[Opening PAGE TEXT section]

Columnist gets a little punchy

Newspapers desperately are trying to connect with readers, but the Tuscaloosa (Ala.) News might be trying too hard.

It allowed columnist Christopher Walsh to step into the ring with Olympic boxer Deontay Wilder for a newspaper video segment.

Afterward, a punch-drunk Walsh reported: “Physically, I’m happy to tell you all that 48 hours after the strike the swelling below my eye has finally eased, although the right part of my mouth is still numb. Thursday night, I had problems with my short-term memory, but that too is better.”

What’s next, wrestling alligators?

OUT ON A LIMB — The Phoenix Suns and Denver Nuggets played a preseason game outdoors in Indian Wells, Calif., on Saturday. The posh tennis setting was not at all like the setting for the Suns’ previous outdoor contest.

It was in 1972 against the Milwaukee Bucks in San Juan, Puerto Rico. Fans were unruly. Humidity was stifling. Birds were distracting, and winds were gusting.

Recalled former Suns player Lamar Green to the Arizona Republic: “I hung my uniform up to dry, and the wind blew it up a tree. I had to pay a kid to climb up and get it.”

HIGH SCHOOL HEIGHTS — Kevin Reilly passed for 182 yards and rushed for 100 to lead his high school football team to victory Friday night.

[Closing PAGE TEXT section]
[Opening DATASET ENTRIES section]

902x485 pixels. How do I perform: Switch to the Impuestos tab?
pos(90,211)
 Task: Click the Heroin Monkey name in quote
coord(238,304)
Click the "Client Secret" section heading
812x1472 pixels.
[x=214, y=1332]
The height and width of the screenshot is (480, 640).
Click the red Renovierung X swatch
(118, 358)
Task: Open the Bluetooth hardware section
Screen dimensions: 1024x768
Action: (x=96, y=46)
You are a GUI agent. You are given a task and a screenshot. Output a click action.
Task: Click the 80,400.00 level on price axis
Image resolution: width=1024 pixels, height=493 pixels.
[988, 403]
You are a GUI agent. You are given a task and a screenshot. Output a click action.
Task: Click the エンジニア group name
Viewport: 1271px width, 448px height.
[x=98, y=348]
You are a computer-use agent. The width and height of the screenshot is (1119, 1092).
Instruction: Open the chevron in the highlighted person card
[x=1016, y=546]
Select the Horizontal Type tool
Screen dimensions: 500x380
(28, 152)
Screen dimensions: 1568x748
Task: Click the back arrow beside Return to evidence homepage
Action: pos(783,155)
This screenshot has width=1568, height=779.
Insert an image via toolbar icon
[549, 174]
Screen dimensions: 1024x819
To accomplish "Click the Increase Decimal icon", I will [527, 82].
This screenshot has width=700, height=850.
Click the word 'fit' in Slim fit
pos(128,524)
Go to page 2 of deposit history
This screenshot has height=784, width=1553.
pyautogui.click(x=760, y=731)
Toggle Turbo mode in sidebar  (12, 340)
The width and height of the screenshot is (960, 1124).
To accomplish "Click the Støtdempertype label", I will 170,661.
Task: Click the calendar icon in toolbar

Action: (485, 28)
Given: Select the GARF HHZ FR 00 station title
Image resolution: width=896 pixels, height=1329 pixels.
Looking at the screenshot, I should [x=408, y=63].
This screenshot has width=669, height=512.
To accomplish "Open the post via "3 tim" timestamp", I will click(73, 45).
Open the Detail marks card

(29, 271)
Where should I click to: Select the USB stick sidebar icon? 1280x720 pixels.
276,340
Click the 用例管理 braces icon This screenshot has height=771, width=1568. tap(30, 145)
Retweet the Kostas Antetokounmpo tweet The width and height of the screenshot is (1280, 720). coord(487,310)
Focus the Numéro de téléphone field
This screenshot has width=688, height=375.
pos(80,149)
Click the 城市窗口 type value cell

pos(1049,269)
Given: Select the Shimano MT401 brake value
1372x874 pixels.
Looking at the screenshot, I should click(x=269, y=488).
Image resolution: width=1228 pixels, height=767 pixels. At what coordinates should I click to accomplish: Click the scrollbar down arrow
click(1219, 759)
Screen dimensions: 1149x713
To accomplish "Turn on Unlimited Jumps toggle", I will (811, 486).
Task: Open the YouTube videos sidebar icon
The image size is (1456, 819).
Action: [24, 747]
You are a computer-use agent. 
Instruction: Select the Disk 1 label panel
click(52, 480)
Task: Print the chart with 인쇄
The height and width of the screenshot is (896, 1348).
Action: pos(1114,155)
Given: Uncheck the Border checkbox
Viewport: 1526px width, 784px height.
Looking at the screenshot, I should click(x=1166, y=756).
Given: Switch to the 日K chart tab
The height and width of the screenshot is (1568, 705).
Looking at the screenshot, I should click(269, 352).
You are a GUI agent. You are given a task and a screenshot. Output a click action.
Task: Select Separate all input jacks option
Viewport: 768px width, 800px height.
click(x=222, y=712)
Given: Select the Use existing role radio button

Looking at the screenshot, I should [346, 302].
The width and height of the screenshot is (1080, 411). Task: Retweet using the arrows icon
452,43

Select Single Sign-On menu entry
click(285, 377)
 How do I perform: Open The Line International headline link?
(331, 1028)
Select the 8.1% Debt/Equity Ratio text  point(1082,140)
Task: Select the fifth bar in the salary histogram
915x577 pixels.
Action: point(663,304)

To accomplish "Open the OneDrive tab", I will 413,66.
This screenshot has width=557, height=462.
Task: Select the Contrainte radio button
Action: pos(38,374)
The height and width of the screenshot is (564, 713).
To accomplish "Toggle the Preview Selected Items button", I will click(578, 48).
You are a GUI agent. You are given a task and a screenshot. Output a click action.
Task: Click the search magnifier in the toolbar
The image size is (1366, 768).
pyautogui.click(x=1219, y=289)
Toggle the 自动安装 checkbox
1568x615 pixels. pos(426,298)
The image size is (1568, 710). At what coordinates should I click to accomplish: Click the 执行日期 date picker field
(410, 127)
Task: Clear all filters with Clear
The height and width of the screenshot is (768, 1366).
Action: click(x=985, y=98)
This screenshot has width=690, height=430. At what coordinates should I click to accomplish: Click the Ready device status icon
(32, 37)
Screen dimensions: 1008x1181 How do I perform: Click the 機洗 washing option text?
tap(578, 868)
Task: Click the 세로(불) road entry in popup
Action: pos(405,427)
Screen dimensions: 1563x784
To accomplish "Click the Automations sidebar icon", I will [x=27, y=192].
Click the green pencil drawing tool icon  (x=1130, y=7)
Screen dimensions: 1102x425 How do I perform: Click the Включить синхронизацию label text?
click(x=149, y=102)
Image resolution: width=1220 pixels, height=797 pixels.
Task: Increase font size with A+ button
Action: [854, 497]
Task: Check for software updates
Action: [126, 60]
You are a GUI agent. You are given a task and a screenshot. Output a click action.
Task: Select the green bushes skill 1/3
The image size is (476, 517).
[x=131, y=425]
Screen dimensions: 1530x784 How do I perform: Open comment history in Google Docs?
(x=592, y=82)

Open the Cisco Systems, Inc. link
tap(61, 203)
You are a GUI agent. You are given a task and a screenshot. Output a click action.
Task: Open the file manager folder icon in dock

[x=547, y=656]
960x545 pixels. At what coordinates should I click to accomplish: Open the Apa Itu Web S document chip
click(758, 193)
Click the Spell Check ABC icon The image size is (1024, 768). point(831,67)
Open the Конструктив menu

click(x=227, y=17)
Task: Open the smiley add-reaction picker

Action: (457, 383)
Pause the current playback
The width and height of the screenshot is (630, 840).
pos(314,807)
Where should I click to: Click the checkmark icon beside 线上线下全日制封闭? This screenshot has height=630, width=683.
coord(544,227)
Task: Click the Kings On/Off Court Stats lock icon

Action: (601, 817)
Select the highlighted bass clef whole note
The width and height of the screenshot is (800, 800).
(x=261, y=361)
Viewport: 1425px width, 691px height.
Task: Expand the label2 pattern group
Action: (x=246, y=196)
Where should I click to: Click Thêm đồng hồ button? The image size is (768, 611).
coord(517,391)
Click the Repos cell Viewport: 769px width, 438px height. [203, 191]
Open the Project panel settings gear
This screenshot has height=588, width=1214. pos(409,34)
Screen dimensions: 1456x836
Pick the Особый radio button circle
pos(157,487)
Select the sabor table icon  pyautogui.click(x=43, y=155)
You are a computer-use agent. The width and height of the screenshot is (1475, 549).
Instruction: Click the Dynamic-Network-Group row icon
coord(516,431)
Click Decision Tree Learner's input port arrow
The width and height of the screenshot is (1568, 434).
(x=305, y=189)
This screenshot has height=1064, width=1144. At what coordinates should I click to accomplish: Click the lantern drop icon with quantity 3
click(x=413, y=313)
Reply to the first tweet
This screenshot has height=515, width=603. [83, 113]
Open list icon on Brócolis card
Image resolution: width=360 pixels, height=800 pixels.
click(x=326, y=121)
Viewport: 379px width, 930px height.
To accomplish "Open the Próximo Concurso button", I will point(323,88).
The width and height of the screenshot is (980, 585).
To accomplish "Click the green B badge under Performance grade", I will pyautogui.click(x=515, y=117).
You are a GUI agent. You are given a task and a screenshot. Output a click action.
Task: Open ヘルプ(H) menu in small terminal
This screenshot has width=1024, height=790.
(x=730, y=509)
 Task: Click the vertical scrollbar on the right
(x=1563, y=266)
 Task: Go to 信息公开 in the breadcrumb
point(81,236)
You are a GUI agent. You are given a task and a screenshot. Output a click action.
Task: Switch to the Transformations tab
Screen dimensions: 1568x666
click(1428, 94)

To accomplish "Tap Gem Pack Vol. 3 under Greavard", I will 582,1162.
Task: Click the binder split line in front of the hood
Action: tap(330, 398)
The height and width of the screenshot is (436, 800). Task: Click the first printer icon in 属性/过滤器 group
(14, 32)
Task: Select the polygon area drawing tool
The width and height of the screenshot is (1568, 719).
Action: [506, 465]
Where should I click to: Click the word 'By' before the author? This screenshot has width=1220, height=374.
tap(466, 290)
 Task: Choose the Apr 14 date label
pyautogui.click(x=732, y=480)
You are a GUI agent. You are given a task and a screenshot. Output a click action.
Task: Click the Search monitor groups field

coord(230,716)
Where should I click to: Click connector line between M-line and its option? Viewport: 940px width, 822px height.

[Closing DATASET ENTRIES section]

* _REQUIREMENT 1_
Reproduce the sports column's text starting at "It allowed columnist" and ending at "previous outdoor contest.".
* _REQUIREMENT 2_
Answer these questions from the sports column:
(a) Which Olympic boxer did columnist Christopher Walsh step into the ring with?
(b) In what year did the Suns play their outdoor game against the Milwaukee Bucks in San Juan, Puerto Rico?
(c) How many yards did Kevin Reilly rush for?

* _OUTPUT 1_
It allowed columnist Christopher Walsh to step into the ring with Olympic boxer Deontay Wilder for a newspaper video segment.

Afterward, a punch-drunk Walsh reported: “Physically, I’m happy to tell you all that 48 hours after the strike the swelling below my eye has finally eased, although the right part of my mouth is still numb. Thursday night, I had problems with my short-term memory, but that too is better.”

What’s next, wrestling alligators?

OUT ON A LIMB — The Phoenix Suns and Denver Nuggets played a preseason game outdoors in Indian Wells, Calif., on Saturday. The posh tennis setting was not at all like the setting for the Suns’ previous outdoor contest.

* _OUTPUT 2_
(a) Deontay Wilder
(b) 1972
(c) 100